KITAINDONESIASATU.COM – Komisi Pemberantasan Korupsi (KPK) pada hari Senin (23/6/2025) memanggil dan meminta keterangan penceramah kondang, Ustadz Khalid Basalamah, terkait kasus dugaan korupsi pengelolaan kuota haji tahun 2024. Pemeriksaan ini dilakukan di Gedung Merah Putih KPK, Jakarta Selatan, dan berlangsung selama beberapa jam.
Ustadz Khalid Basalamah tiba di gedung KPK langsung memasuki ruang pemeriksaan. Ia tidak memberikan banyak komentar kepada awak media yang telah menunggunya.
Usai pemeriksaan, Ustadz Khalid Basalamah kembali irit bicara dan hanya menyatakan telah memberikan keterangan yang diperlukan kepada penyidik. “Saya sudah sampaikan semua yang saya ketahui. Semoga ini bisa membantu proses hukum,” ujarnya singkat.
Juru Bicara KPK, Budi Prasetyo menjelaskan bahwa Ustadz Khalid Basalamah diperiksa dalam kapasitasnya sebagai saksi untuk mendalami dugaan adanya pihak-pihak yang memperjualbelikan kuota haji di luar prosedur resmi.
“Keterangan saksi Khalid Basalamah diharapkan dapat memperjelas alur dugaan tindak pidana korupsi dalam pengelolaan kuota haji yang merugikan masyarakat,” kata Budi Prasetyo.

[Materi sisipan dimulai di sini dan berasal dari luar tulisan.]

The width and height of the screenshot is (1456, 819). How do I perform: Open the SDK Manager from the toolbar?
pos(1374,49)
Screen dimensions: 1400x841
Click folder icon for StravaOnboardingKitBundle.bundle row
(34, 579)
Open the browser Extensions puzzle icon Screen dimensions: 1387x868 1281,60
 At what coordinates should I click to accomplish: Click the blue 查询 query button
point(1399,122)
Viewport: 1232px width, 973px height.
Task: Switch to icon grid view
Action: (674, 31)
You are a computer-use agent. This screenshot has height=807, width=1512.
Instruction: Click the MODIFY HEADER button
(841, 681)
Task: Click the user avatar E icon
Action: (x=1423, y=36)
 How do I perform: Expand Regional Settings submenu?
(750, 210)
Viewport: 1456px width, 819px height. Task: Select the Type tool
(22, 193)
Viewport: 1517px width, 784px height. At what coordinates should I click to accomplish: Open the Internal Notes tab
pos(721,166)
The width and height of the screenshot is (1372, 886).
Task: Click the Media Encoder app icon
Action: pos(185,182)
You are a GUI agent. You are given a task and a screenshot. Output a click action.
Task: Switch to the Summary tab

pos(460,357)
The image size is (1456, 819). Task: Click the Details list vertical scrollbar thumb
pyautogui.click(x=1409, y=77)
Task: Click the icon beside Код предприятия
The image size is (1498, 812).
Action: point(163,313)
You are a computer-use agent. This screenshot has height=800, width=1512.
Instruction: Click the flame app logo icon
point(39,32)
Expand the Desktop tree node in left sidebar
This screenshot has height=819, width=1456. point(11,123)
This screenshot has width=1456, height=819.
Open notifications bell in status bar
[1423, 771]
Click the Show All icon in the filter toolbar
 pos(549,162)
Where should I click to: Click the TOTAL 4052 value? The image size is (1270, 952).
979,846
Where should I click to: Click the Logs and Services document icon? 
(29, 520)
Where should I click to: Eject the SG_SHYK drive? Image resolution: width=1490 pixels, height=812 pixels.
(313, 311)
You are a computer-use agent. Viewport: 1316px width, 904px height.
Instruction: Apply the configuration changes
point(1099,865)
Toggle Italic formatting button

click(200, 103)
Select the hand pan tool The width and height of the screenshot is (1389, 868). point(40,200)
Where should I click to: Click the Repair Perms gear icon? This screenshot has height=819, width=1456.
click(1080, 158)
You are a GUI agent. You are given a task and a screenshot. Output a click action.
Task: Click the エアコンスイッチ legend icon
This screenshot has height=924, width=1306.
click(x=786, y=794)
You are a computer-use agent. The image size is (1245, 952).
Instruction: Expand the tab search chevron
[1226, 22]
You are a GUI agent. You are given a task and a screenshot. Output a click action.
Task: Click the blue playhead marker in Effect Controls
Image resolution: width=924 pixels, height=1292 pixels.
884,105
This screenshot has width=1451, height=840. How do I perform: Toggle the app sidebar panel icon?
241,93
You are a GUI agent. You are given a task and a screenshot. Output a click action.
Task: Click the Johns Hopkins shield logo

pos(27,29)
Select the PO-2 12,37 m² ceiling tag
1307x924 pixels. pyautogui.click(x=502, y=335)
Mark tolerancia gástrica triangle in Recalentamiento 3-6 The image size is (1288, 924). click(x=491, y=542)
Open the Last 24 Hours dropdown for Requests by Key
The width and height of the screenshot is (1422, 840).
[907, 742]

KPK terus mendalami kasus ini dan tidak menutup kemungkinan akan ada pemanggilan saksi-saksi lain serta penetapan tersangka dalam waktu dekat. Kasus ini menjadi perhatian publik mengingat ibadah haji adalah salah satu rukun Islam dan menyangkut kepentingan umat.